PROBLEM DESCRIPTION
Please copy the passage about Elisabeth Stagel from "She developed a" up to and including "for her health.", switching "spiritual daughter" to "spiritual child".

DOCUMENT SECTION
Elisabeth or Elsbeth Stagel (c. 1300 – c. 1360) was a Dominican nun and prioress of the Töss Convent.

== Biography ==

Stagel was born into a noble family of Zurich, the daughter of a councilor.

She developed a deep friendship with Henry Suso, and the two remained in active correspondence. Suso considered Stagel his spiritual daughter. During their meetings, Stagel asked Suso to help her understand the pathway to God by sharing with her his own experiences. However, Suso did not know that the well-educated nun was keeping the letters he sent her and recording all that Suso told her, concerning both theological matters and his extreme practices of personal penance. When Suso learned of Stagel's undertaking, he requested the texts and proceeded to burn them, saving only the second installment of manuscripts for the sake of educating other religious. Suso forbade Stagel to imitate him by engaging in extreme asceticism, fearing for her health.

(Stored items)

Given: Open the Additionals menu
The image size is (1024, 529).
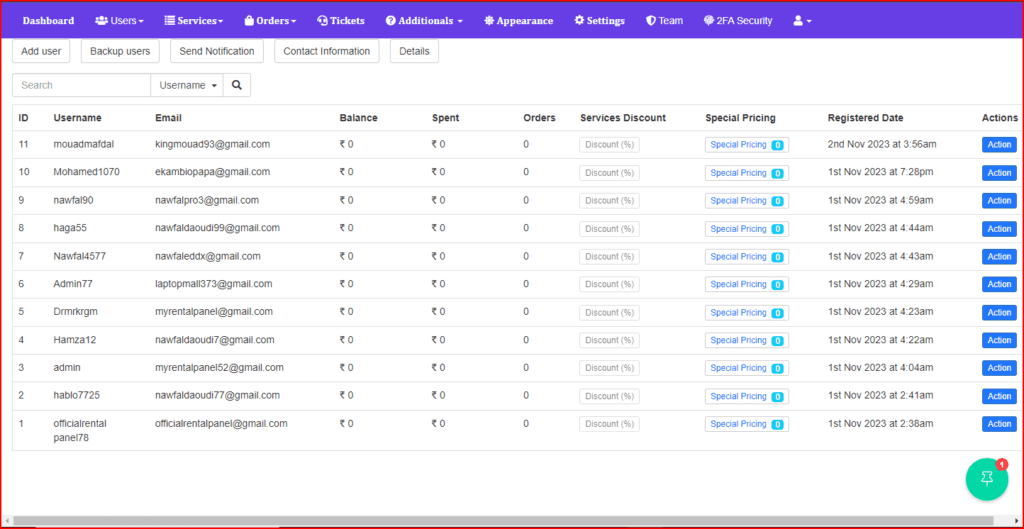Looking at the screenshot, I should click(424, 21).
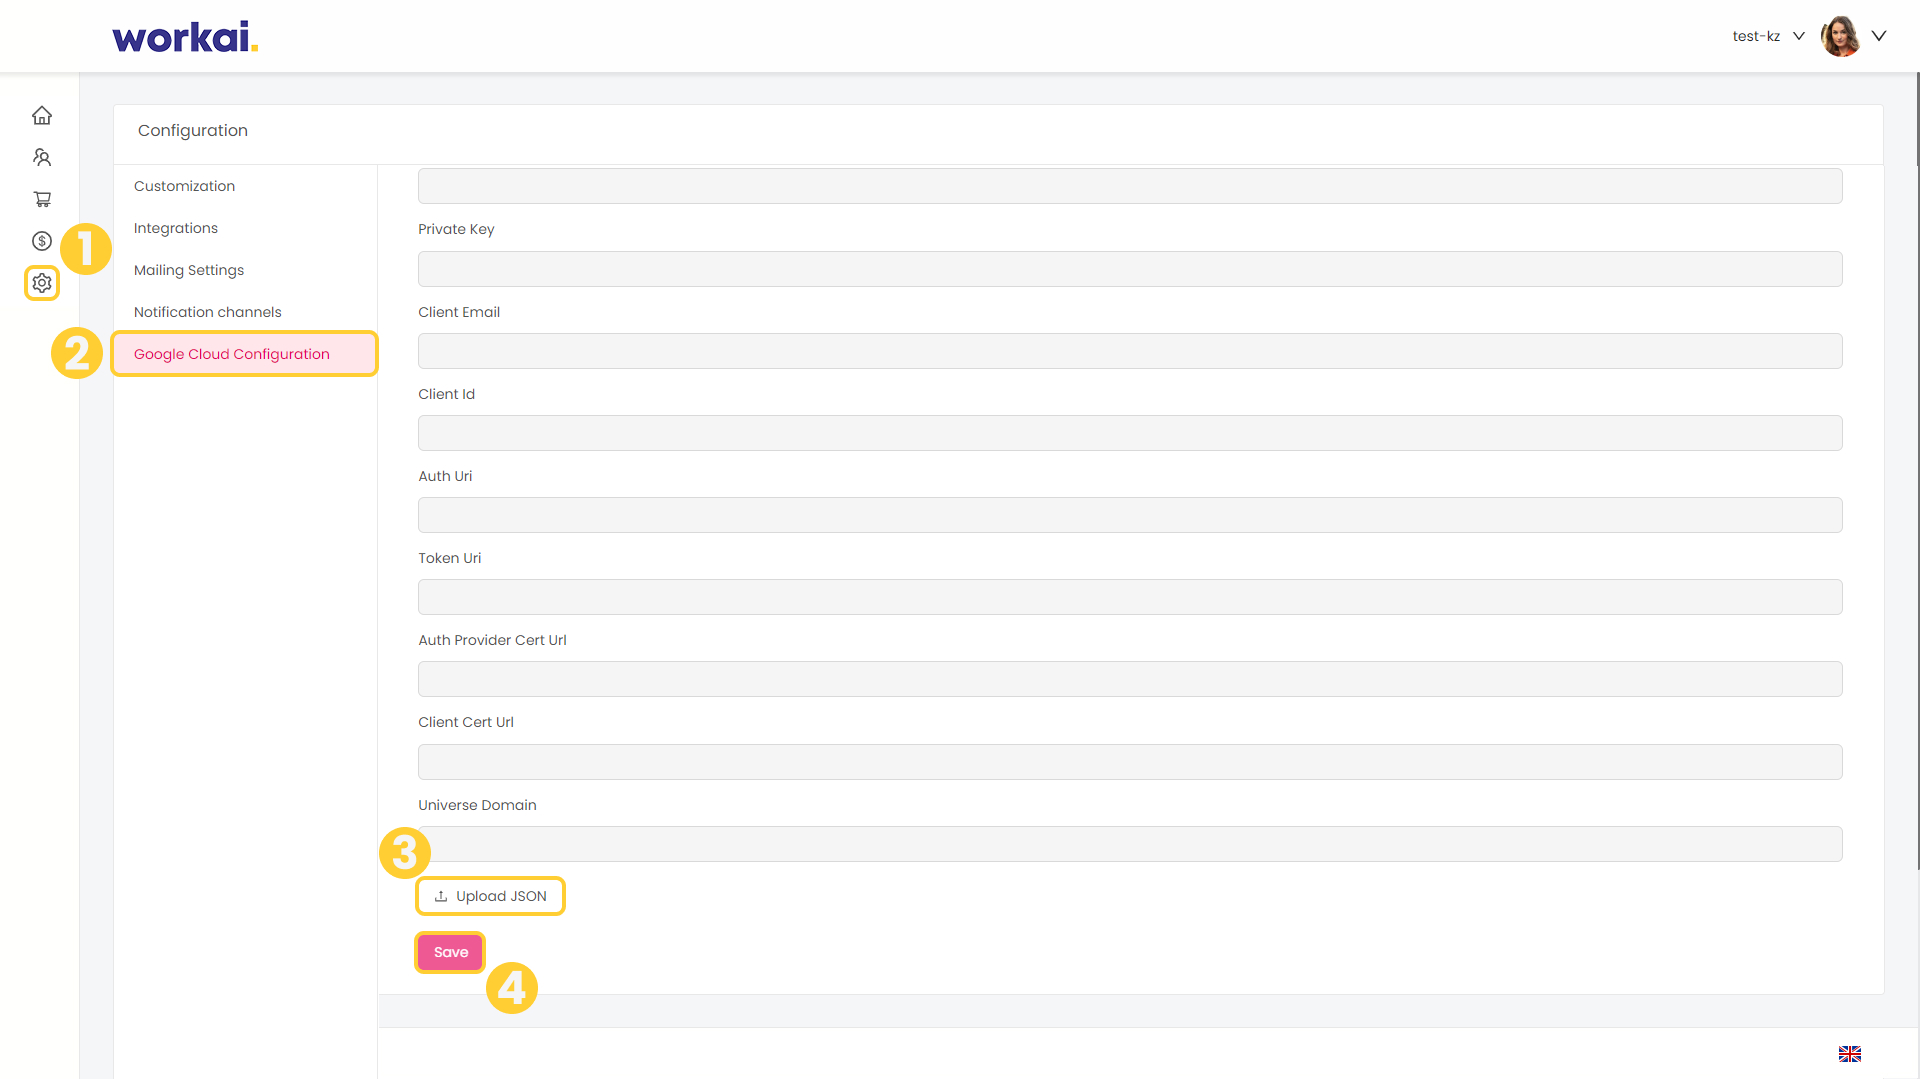The image size is (1920, 1079).
Task: Click the user avatar photo
Action: click(x=1840, y=36)
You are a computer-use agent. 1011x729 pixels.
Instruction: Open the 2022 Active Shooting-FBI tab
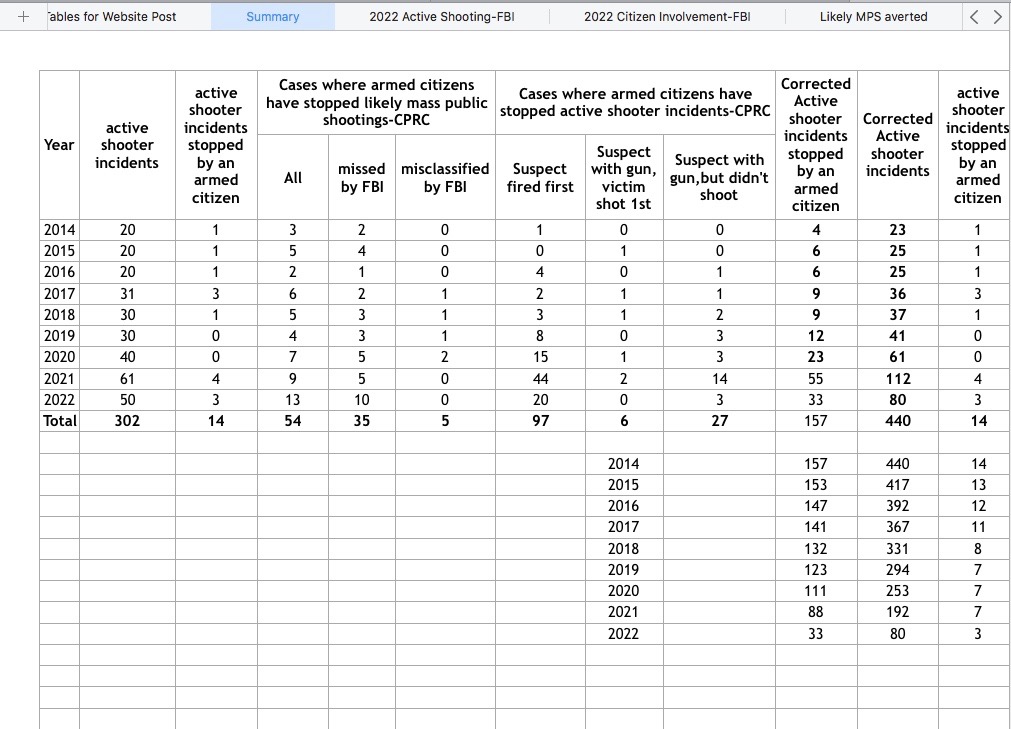point(441,17)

TASK OUTPUT
She developed a deep friendship with Henry Suso, and the two remained in active correspondence. Suso considered Stagel his spiritual child. During their meetings, Stagel asked Suso to help her understand the pathway to God by sharing with her his own experiences. However, Suso did not know that the well-educated nun was keeping the letters he sent her and recording all that Suso told her, concerning both theological matters and his extreme practices of personal penance. When Suso learned of Stagel's undertaking, he requested the texts and proceeded to burn them, saving only the second installment of manuscripts for the sake of educating other religious. Suso forbade Stagel to imitate him by engaging in extreme asceticism, fearing for her health.